Drohi is a 2010 Indian Tamil-language crime action film written and directed by Sudha Kongara Prasad in her Tamil debut. The film stars Srikanth, Vishnu Vishal, Poorna and Poonam Bajwa in lead roles. The music was composed by V. Selvaganesh with cinematography by Alphonse Roy and editing by A. Sreekar Prasad. The film was released on 10 September 2010.

== Plot ==
Sami Srinivasan and his friend Karunakaran grow up in the Royapuram slums and attend the same school. Karuna is rough and tough, while Sami is naïve. They are close buddies. Once, they see their class teacher Roja being brutally murdered before their eyes by a gangster. Dejected at local police not taking any action, Karuna kills the gangster but gets caught by the cops. Sami tells the police that Karuna committed the murder. Though both are bailed out of trouble, enmity brews between them. As years roll by, hatred increases.

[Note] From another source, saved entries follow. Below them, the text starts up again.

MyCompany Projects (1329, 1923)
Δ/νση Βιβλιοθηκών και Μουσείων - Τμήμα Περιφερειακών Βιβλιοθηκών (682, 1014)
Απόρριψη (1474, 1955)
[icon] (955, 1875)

As fate would have it, a twist occurs: the two characters switch roles. Sami, who was naïve as a child, becomes a rowdy and the right-hand man of local gangster Narayanan as an adult. In contrast, Karuna, who was very violent and brutal in his childhood, becomes an honest and brave police officer who gets posted in the same locality as an adult. Sami is still against Karuna. Trouble erupts when Sami loves Karuna's sister Malar. In the meantime, Shruthi loves Karuna. What happens between the two forms for the rest of the film.

== Soundtrack ==
The music was composed by V. Selvaganesh. The audio launch was held on 11 August 2010.

Track listing
| No. | Title | Singer(s) | Length |
|---|---|---|---|
| 1. | "Sama Sama Yama Yama" | Silambarasan, Tippu, Karthik, Maya |  |
| 2. | "Konjam Konjam Vendum" | Ranina Reddy, Srikanth |  |
| 3. | "Adi Kutti Maa" | Ranjith, KK, Suchithra Karthik, Maya Sricharan |  |
| 4. | "Sambhavaami Yuge Yuge" | Shankar Mahadevan, Naveen, Faraz |  |
| 5. | "Vaalaatum Rowdy Kuttam" | Sowmya Rao, Maya Sricharan |  |
| 6. | "Drohi Theme" | Bigg Nikk, Maya Sricharan, Raam |  |

== Critical reception ==
Malathi Rangarajan of The Hindu wrote, "Intelligent storyline and appealing performances are pluses. It has its share of minuses, but this Drohi doesn't betray". Bhama Devi Ravi of The Times of India wrote, "The simmering enmity and the constant one-upmanship is handled deftly by the debutant director. However, when she introduces child sexual abuse into the melting pot of friendship, rivalry and romance, the story somewhat slackens and the numerous twists and turns lose their edginess. But it picks up towards the end, and as they say, all is well that ends well". Pavithra Srinivasan of Rediff.com wrote, "As a debut film [sic], Drohi has its strengths. If it had managed to move from the shadow of Mani Ratnam, it would have been even better".